What the task asks: Filter the entries for the word "Политика". Copy each line in which it occurs.

Dataset entries:
■ ■ ■ ■ ■ ■ ■
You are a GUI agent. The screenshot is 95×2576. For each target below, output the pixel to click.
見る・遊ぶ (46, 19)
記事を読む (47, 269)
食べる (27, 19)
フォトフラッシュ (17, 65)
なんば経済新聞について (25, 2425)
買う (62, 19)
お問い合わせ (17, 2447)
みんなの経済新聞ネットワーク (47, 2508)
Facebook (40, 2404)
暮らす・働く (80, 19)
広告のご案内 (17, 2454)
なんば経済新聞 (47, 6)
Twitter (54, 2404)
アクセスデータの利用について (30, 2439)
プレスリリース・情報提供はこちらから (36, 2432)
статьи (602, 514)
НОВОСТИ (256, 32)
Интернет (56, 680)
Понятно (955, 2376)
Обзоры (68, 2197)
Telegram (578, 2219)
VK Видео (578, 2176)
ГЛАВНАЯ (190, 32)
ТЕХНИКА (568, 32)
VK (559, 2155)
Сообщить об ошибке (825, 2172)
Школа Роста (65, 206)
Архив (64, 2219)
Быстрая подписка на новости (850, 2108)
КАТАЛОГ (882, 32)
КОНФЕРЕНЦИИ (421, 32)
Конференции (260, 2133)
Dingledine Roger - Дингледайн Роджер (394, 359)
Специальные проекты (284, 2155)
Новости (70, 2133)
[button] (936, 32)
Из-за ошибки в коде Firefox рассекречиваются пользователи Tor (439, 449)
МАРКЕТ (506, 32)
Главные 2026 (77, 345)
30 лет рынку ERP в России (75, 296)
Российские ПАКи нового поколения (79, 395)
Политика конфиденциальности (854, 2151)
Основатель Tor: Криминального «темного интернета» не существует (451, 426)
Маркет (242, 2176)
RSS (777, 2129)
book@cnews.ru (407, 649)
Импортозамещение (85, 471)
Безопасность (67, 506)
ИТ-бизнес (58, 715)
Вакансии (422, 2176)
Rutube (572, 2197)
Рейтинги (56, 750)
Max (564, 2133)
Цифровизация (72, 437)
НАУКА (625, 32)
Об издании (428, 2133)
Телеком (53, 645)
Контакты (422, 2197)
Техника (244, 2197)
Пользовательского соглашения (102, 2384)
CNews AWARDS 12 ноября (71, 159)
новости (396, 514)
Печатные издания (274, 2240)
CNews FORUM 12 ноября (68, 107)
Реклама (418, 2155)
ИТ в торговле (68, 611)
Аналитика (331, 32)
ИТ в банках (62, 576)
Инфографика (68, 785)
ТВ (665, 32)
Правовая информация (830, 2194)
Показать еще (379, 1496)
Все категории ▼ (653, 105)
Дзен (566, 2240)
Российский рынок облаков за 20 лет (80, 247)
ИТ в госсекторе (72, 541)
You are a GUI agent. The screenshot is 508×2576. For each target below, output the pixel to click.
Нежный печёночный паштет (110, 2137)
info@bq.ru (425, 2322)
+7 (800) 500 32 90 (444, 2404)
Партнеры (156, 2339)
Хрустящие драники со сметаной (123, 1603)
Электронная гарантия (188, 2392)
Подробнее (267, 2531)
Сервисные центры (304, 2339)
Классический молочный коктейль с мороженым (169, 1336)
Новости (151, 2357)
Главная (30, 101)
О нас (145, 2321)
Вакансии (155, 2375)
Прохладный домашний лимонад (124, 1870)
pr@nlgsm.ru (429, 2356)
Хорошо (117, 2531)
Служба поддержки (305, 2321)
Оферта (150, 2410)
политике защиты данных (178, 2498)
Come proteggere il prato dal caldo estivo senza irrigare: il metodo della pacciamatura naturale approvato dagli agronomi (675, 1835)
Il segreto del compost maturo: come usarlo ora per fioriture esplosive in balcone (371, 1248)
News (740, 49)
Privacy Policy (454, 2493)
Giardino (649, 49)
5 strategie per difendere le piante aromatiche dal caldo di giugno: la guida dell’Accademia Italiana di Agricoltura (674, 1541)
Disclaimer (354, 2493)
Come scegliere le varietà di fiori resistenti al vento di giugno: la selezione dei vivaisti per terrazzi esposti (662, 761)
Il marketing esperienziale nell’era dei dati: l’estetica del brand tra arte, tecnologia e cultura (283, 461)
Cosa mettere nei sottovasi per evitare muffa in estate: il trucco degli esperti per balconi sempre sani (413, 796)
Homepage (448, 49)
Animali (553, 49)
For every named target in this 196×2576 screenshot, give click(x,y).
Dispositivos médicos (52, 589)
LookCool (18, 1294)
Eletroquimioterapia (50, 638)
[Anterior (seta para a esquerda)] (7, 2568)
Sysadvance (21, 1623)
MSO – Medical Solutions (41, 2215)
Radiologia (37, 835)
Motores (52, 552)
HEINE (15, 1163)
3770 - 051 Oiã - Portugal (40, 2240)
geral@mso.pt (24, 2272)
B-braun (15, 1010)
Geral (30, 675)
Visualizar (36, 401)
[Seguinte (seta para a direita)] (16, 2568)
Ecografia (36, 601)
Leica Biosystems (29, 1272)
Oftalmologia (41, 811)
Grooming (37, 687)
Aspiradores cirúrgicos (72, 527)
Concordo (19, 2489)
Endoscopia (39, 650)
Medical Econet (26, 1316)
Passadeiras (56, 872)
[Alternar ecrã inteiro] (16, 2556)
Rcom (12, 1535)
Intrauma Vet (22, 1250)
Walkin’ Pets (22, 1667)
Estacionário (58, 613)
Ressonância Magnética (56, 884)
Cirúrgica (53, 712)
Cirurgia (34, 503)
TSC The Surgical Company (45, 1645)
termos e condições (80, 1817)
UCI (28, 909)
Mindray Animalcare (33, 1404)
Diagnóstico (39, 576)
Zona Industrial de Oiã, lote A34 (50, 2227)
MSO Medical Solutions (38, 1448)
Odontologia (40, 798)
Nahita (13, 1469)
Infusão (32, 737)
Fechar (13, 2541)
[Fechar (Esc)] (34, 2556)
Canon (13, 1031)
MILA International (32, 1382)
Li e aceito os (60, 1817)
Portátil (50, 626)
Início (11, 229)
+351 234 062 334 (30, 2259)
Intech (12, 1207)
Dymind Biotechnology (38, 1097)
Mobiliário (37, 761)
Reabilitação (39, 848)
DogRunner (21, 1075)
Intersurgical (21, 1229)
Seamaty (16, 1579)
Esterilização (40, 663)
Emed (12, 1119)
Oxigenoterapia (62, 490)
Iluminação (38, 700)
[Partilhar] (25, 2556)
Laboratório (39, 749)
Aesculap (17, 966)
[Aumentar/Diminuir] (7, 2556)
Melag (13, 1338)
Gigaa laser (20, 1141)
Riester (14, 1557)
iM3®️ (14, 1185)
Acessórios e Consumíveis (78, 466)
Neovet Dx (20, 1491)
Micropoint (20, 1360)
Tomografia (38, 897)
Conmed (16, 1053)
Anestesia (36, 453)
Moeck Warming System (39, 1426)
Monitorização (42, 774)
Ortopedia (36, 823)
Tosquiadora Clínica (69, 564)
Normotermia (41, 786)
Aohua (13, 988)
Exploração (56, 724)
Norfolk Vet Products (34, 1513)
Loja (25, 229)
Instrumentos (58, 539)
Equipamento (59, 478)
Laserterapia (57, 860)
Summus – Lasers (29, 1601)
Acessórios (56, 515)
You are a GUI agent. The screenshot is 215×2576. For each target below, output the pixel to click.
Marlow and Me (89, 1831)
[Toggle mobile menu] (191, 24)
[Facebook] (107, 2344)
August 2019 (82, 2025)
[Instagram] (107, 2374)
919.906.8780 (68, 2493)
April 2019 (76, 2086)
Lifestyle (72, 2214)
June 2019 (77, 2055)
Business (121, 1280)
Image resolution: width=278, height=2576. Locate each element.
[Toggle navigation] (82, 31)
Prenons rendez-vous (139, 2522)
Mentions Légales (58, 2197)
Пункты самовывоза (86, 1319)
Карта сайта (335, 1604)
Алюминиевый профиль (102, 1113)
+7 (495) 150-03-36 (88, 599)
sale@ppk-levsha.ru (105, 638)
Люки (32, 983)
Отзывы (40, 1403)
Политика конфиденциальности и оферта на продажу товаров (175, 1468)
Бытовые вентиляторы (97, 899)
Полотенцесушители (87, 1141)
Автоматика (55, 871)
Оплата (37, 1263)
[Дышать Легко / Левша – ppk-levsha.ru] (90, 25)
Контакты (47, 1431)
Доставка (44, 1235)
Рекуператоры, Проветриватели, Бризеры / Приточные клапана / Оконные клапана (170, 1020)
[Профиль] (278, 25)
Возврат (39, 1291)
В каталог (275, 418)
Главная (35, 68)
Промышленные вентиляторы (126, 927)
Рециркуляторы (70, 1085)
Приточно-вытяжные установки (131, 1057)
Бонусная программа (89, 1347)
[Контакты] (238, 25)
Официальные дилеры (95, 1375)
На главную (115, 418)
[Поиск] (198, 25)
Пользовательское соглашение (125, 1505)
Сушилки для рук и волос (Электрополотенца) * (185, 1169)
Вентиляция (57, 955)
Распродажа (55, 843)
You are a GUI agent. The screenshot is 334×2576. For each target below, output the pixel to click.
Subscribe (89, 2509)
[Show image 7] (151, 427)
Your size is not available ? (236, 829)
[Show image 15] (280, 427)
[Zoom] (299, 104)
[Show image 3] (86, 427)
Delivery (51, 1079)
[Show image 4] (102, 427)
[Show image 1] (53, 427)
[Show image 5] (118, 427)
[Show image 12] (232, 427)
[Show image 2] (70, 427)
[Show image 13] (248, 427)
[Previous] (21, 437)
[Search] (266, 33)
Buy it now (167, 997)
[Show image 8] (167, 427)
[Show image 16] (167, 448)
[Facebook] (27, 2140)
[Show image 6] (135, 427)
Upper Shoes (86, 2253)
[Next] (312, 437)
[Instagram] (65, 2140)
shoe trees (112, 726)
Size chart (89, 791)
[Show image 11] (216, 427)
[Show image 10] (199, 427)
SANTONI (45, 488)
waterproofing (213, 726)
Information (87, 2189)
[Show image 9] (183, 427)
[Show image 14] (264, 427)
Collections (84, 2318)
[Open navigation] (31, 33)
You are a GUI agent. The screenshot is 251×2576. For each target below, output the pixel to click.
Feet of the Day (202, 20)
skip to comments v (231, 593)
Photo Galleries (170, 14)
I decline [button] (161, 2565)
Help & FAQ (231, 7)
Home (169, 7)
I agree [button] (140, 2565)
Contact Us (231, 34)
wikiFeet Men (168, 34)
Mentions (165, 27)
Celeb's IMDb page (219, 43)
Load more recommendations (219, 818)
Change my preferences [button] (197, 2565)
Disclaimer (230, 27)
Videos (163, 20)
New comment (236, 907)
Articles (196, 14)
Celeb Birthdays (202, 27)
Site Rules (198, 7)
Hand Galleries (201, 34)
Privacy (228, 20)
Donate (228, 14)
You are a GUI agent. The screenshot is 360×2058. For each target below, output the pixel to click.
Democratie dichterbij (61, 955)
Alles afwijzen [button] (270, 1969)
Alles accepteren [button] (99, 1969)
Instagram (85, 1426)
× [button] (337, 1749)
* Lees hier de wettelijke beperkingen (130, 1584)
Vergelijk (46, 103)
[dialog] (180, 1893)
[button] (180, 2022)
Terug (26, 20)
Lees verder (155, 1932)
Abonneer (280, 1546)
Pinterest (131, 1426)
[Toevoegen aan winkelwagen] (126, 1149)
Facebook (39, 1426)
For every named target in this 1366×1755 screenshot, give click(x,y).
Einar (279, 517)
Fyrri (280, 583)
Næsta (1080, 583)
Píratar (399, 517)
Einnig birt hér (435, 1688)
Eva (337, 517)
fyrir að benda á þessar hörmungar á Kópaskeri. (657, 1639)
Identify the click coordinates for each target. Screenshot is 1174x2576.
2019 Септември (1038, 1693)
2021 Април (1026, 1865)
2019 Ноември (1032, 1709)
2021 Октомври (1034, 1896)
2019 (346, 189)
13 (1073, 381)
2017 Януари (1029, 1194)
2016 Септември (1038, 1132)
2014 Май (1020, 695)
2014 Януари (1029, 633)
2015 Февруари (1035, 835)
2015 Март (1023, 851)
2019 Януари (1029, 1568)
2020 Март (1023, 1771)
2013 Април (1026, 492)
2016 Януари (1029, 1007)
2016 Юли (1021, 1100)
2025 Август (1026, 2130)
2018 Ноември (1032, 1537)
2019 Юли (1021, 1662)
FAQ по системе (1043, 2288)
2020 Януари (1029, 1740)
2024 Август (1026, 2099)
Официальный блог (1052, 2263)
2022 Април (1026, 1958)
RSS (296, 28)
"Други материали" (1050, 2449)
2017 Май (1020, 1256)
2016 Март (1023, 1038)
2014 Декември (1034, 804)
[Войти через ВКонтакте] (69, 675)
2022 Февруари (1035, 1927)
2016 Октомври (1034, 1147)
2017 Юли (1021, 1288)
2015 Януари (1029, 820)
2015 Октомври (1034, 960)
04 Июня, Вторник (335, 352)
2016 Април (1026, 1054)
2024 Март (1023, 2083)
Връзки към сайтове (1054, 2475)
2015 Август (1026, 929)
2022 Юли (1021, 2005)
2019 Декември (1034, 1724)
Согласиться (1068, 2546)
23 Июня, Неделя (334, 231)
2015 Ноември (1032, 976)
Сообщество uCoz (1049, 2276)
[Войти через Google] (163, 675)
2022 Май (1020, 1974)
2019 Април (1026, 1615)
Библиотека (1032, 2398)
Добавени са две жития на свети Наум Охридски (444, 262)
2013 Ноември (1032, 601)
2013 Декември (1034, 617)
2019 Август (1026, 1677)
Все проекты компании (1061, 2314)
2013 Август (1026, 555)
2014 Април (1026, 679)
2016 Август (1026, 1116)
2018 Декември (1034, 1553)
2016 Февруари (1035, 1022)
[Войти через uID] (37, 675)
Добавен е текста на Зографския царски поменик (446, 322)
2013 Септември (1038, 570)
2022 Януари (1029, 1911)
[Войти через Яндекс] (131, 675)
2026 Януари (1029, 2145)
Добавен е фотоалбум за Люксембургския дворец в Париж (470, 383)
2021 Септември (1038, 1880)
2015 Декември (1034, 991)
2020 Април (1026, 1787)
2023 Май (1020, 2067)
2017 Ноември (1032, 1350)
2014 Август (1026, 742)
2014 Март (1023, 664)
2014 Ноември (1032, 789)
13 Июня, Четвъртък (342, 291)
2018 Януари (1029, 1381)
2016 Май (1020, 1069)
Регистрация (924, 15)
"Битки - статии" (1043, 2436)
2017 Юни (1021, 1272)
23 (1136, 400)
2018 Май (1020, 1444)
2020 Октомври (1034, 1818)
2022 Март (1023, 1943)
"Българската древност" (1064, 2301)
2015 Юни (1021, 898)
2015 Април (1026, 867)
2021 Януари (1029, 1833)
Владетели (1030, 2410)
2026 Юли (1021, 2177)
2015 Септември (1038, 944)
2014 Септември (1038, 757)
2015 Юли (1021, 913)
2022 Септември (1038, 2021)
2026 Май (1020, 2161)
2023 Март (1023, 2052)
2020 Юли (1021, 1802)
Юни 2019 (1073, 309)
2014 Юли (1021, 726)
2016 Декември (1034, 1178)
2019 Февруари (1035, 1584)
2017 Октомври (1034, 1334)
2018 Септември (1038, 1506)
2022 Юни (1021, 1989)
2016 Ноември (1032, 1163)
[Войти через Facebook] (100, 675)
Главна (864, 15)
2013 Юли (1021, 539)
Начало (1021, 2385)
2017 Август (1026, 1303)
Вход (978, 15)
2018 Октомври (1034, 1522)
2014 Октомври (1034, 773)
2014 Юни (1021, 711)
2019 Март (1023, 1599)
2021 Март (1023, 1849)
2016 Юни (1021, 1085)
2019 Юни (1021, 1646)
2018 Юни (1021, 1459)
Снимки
■ ■ ■ ■ ■ ■ ■
Task result:
Политика конфиденциальности (854, 2151)
Политика конфиденциальности и оферта на продажу товаров (175, 1468)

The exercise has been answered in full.